Zapps are third-party applications that integrate into Zoom’s existing workflow so users can more easily access information and collaborate while on video calls. Simultaneously, Zoom is also launching OnZoom, an integrated online events platform.
While Zoom’s existing app marketplace allows developers to bring its functionality into their own apps, the new Zapps marketplace brings third-party app functionality into Zoom. The company plans to launch with some 35 Zapps partners later this year, including Atlassian, Dropbox, HubSpot, Salesforce, and Slack. Zoom also expects education partners like Coursera and Kahoot to enhance virtual learning, which could be particularly timely as lockdowns stretch on indefinitely.

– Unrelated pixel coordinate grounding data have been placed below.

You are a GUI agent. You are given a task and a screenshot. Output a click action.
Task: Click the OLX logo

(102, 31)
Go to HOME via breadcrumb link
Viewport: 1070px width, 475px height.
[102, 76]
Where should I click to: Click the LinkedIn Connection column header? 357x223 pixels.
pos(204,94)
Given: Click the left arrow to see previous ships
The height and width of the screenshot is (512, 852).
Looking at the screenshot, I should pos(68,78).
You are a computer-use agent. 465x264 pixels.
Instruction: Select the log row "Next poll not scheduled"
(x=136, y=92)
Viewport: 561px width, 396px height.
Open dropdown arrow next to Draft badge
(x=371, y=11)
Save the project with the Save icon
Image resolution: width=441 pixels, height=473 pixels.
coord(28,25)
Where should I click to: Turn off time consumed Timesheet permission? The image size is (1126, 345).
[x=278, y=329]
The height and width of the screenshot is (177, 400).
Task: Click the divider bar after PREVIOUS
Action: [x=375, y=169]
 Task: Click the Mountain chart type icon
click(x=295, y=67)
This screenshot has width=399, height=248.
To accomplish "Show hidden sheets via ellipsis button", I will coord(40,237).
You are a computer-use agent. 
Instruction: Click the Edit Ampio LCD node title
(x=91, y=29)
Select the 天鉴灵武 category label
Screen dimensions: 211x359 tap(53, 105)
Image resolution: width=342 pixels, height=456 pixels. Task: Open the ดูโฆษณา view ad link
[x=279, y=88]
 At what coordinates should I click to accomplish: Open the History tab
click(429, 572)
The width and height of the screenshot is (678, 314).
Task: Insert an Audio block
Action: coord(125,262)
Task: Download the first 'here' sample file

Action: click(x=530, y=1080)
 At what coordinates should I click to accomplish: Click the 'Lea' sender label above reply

Zoom claims Zapps will enable companies to drive more growth and revenue and anticipates opening the platform to all developers after this year. As of April 2020, Zoom has about 300 million daily meeting participants. (Unlike daily active users, “meeting participants” can count the same user more than once.)
Chorus.ai has had native integration with Zoom since 2019 and is now one of Zoom’s official Zapps launch partners. Chorus.ai brings conversational intelligence to meetings, allowing sales teams to review existing customer emails in the Zoom client, transcribe meetings in real time, and analyze recorded calls. Chorus.ai also keeps track of who talks and when, with features designed to improve engagement and teamwork. If a team member is less active, for example, someone can tag them and encourage them to speak up.
Chorus.ai CEO Jim Benton compares the launch of Zapps to Apple’s App Store launch. “[Apple] opened up their API so that others could build apps. We went a year and a half with iPhones that just had the baseline apps that Apple had — you know, calculator, messaging, music, photos. And it was remarkable. We were blown away by what we could do,” Benton said in an interview with VentureBeat. “And then they opened it up, and we saw companies like Box reinvent themselves. We saw companies like Pandora suddenly thrive, where they had a beautiful player. And we saw companies like Sonos no longer have to build the hardware they had. I think that this is a very powerful moment.”
Zoom product lead Ross Mayfield told reporters in a briefing that Zapps could present “a new model of collaborative app distribution, adoption, and engagement.” Mayfield said he expects to see a “rise of Zoom startups and apps for collaborative social experiences we’ve just begun to imagine.”
For Zoom, the Zapps launch represents a major move against chief competitors Microsoft Teams and Google Meet. By the end of this year, the first round of Zapps will be available for all Zoom users, whether they’re on free or paid plans.